▸ **Selected excerpt**:
┌──

Anthea Williams is well versed in directing new works for the stage. It’s actually her specialty.
Williams spent seven years as Associate Director – New Work at Belvoir, chalking up an impressive number of directorial and dramaturgical credits. Among her credits, she had a dramaturgy role on the 2017 Helpmann Award-winning Best Play, The Drover’s Wife, and was the director of Belvoir’s 2017 production of Hir, recently named Best Mainstage Play at the Sydney Theatre Awards. She also co-wrote and directed the critically-acclaimed Mother’s Ruin: A Cabaret about Gin, which has toured Australia and the UK, and just announced a limited season at the Sydney Opera House in May.
Williams is now the director of the world premiere production of Flight Paths, a piece penned by award-winning Sydney-based playwright Julian Larnach. Opening next month at Parramatta’s Riverside Theatres, it kicks off National Theatre of Parramatta’s third season and has a cast that includes Ebony Vagulans, Airlie Dodds, Monica Kumar, Richie Morris and Brandon McClelland.
Flight Paths is set over a week at Oxford University, as well as in the world’s largest slum. It’s a coming-of-age tale that examines privilege, families, mobility, Australia’s place in the world, and the consequences of charity.
But speaking to Theatre People, Williams says that there’s no critical message that those who attend are expected to take away from Flight Paths.
“What I actually love about it is that Julian says he wants to give the audience an experience, rather than tell them what to think,” she says.
“What the play is really good at doing is showing you how [the characters] all deal with this thing of how to live their lives, and it doesn’t tell you that anyone’s right or wrong. But it does open up a lot of misconceptions that people have about how certain things work, like how aid work works, how those very prestigious universities work, and at the end of it, you’re left to [consider], ‘What do I actually think about this?’”

└──

▸ **Records shown**:
┌──

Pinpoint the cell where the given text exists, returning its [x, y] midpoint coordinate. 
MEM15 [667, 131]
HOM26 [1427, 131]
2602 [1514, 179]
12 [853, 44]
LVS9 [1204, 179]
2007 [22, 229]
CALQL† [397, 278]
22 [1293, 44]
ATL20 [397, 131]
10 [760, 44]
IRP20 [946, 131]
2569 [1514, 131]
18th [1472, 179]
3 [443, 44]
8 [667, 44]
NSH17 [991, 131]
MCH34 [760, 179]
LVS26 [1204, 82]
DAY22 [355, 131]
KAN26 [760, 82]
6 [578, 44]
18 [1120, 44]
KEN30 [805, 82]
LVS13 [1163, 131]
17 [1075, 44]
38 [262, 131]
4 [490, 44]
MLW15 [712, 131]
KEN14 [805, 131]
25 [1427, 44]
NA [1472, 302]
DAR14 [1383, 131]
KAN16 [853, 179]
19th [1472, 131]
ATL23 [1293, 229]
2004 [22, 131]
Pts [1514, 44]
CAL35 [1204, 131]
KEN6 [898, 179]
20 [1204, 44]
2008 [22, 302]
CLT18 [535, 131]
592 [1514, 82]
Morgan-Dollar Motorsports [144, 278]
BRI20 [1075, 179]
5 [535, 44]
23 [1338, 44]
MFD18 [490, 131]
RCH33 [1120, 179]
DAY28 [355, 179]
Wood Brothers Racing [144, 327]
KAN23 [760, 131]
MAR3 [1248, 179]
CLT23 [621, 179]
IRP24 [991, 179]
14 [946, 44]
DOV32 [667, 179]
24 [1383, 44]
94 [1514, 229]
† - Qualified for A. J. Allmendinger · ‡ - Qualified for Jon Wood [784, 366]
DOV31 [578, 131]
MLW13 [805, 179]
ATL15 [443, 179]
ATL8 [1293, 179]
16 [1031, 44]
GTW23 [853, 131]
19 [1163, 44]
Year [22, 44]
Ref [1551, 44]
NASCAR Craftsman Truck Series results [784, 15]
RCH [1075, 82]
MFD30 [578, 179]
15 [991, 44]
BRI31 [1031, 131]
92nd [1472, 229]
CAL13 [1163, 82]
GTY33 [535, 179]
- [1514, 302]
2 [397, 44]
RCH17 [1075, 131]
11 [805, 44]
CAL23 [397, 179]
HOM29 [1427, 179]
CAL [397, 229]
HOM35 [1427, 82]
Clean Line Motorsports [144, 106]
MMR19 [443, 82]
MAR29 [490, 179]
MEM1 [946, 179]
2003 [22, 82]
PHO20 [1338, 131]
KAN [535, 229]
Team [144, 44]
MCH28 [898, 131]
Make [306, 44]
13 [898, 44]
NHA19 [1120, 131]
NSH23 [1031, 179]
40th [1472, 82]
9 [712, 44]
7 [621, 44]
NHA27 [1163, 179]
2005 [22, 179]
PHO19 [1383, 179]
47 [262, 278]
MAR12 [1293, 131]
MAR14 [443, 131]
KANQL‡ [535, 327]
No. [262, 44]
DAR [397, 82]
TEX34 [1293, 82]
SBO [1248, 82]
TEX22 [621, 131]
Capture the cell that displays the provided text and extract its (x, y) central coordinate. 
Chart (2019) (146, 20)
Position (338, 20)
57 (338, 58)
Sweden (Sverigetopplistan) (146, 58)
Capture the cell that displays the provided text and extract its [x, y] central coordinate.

└──

▸ **Instructions for the task**: Continue the article about Anthea Williams directing Flight Paths from where it stops. The lines are separate material and have nothing to do with the article.

▸ **Response to this exercise**:
Williams discusses what she finds most exciting about directing the world premiere of Flight Paths.
“I think often when you read plays, it’s a situation where there are lots of bad characters – there’s your Iago, there are these evil people doing evil things,” she says. “That’s not really, in my experience, what people are like.
“In this play, it’s a bunch of young people, all in their twenties or late teens, and they’re all actually trying to do their best by the world and by each other. But that’s a lot harder than it says on the cover. So, I think that’s what’s really interesting about it – it’s a bunch of international … characters and they are genuinely doing what they think is right, but that doesn’t mean there’s no conflict. I think that’s really exciting. And they’re really dynamic, really fun characters because they’re all really intelligent young people.”
Williams likens the challenge of taking on a new theatrical work to the experience of building a house.
“You’ve got the blue print, but you don’t quite know what it’s going to look like until you put it up on the floor,” she says.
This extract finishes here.